I jumped at the chance to meet Sen. Reid, because our sister paper in Reno is currently researching two complex but related issues in his arid home state of Nevada. The first is the state’s continuing water shortage, caused in part by the reliance on alfalfa, which accounts for the vast majority of Nevada’s agricultural production and requires intensive irrigation. The second and related issue concerns the lack of locally grown produce and food, which is vital not only for our health, but our survival in an energy-depleted future.
Fortunately, there’s a single solution that addresses both problems: We can decrease water use and help local farmers by creating better marketing opportunities for produce through farmers’ markets and community-supported agriculture collectives, which provide boxes of seasonal, locally grown items such as produce, eggs, meat, cheese and flowers. Which is why I wanted to talk to Sen. Reid.
What’s amazing about talking to people like Sen. Reid is their vast breadth of knowledge. In 25 minutes, he covered the declining water levels in Walker Lake, the irrigation requirements for everything from tomatoes to alfalfa and changes in the U.S. Department of Agriculture’s approach to sustainability programs.

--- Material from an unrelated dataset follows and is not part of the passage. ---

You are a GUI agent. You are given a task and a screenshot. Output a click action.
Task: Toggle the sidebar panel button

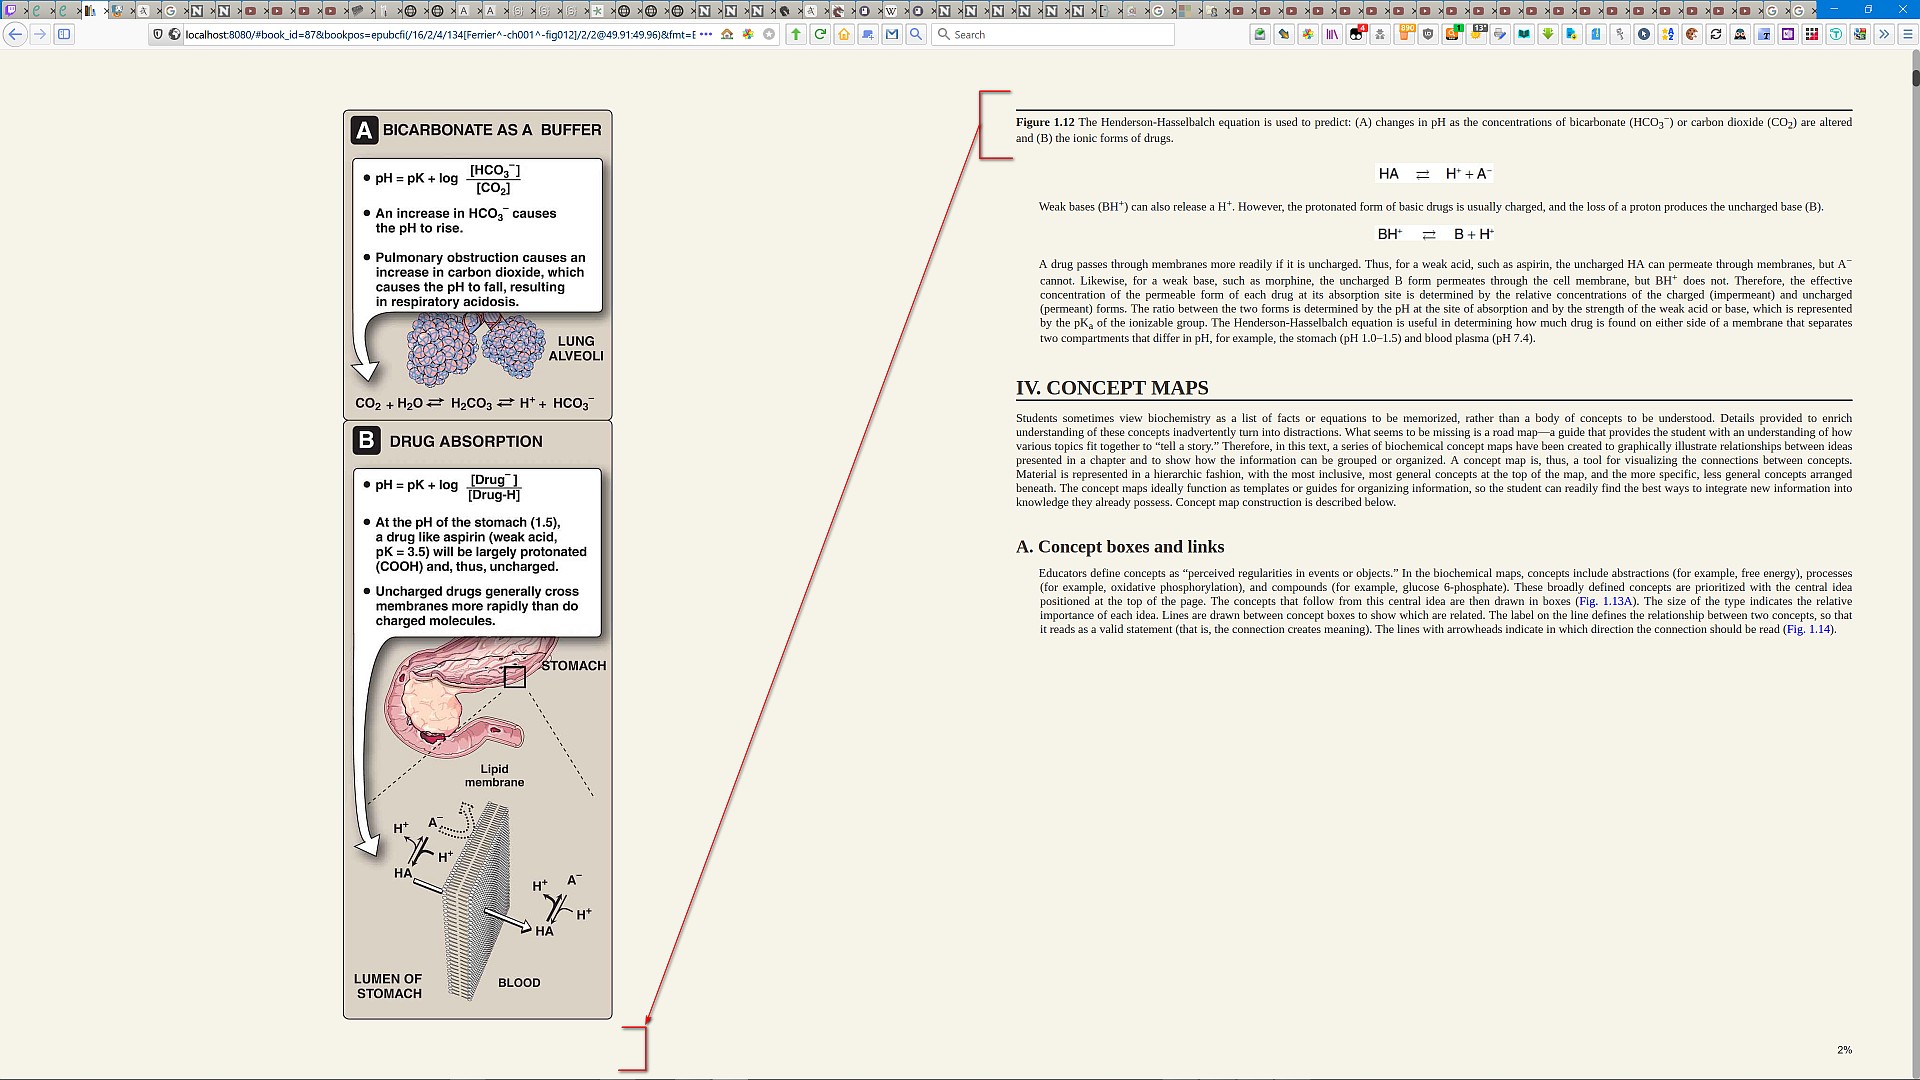point(64,34)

As he spoke, Reid tied the topics together with government policies; you could almost see policy being created, implemented and developed as he spoke.
While in D.C., I also met with people at the USDA, who gave me a sense of how different things are running now that the Obama administration has taken control. Issues such sustainable agriculture practices and water conservation are back on the table, as opposed to the previous administration, which favored politics over science.
In fact, throughout my four days in Washington, there was an underlying vibe that was felt but never said: Ding-dong, the witch is dead, and finally, we can get back to working for the American people.
Times of disaster, war and economic depression often remind us of not only how interconnected we are to each other, but also of the critical role the federal government can play in solving local problems. I left Washington feeling like we actually now have a government that can and will work with us.